This guide will show you how to convert AsciiDoc files into EPUB and Kindle’s .mobi format using open source software on Linux. This guide will assume you have some experience with Linux, and a general understanding of html, css, and XML will be very helpful. I will walk you through all the steps required to create these files, explaining how each tool works so that you can troubleshoot and adapt the workflow to make it work for you. My goal is for you to really understand how this process works, rather than just following rote steps without really understanding them. I will include links to related resources as we go through that will help round out your understanding. At the end of this article, you will have a Makefile that will allow you to easily build and modify eBooks.
This guide is tested on Ubuntu 14 x64, although it should work on most Debian-based systems without much effort. It could easily be used on any Linux-based system with a minimum amount of modification.
AsciiDoc is a simple document format that allows you to easily mark up text in an easy to read format, which can also be easily converted to a specific type of XML that is used for EPUBs. From Wikipedia: “AsciiDoc is a human-readable document format, semantically equivalent to DocBook XML, but using plain-text mark-up conventions.” A good overview of AsciiDoc can be found on the AsciiDoctor website.

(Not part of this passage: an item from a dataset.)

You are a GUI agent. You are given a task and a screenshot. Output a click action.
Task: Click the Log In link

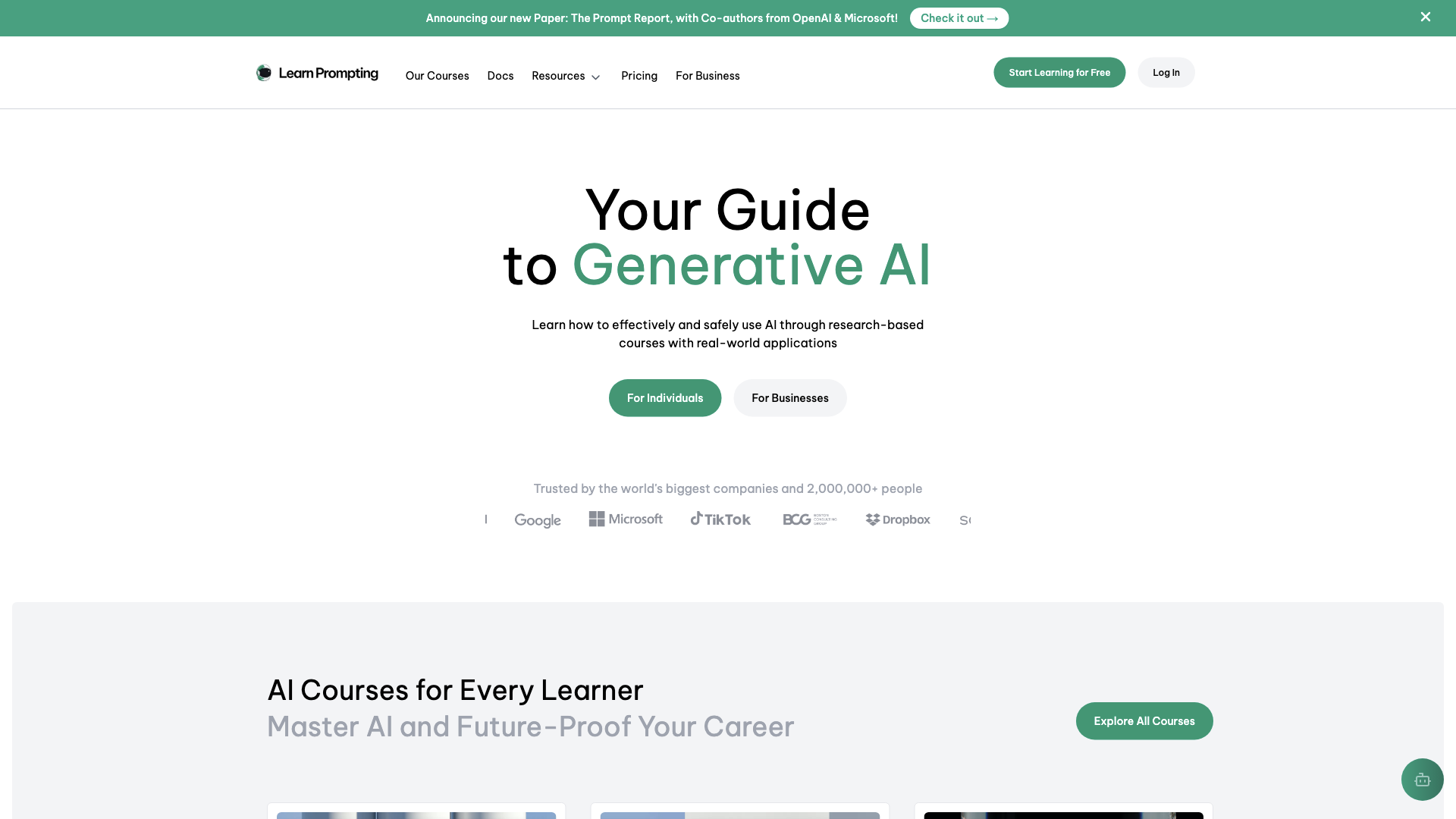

Documents written in AsciiDoc will be converted to DocBook XML, a semantic language made for technical documentation. This DocBook XML is converted to EPUB3 html files using DocBook XSL stylesheets. XSL Stylesheets are used to convert XML to another format, in this case html files (eBooks, including .mobi and EPUB are merely an archive of html files and cascading style sheets, essentially a web page wrapped into a single archive). We will then turn those html files into an eBook using a few different tools.
All tools and files here are open source or free. We will use the following tools:
We will also use the following files (download instructions are below):
The DocBook schema (in Relax NG schema Language).
The DocBook XSL Stylesheets, used to convert DocBook XML to HTML files from the DocBook Project.
This guide will have you setup a folder to hold the files for your eBook and all required files. It will assume that the filename of your eBook in adoc format is myBook.adoc. In this guide, we will setup all the required files, as well provide sample content for each file, so you will be able to create a full eBook from the example, and can then modify it after everything is working to match your workflow.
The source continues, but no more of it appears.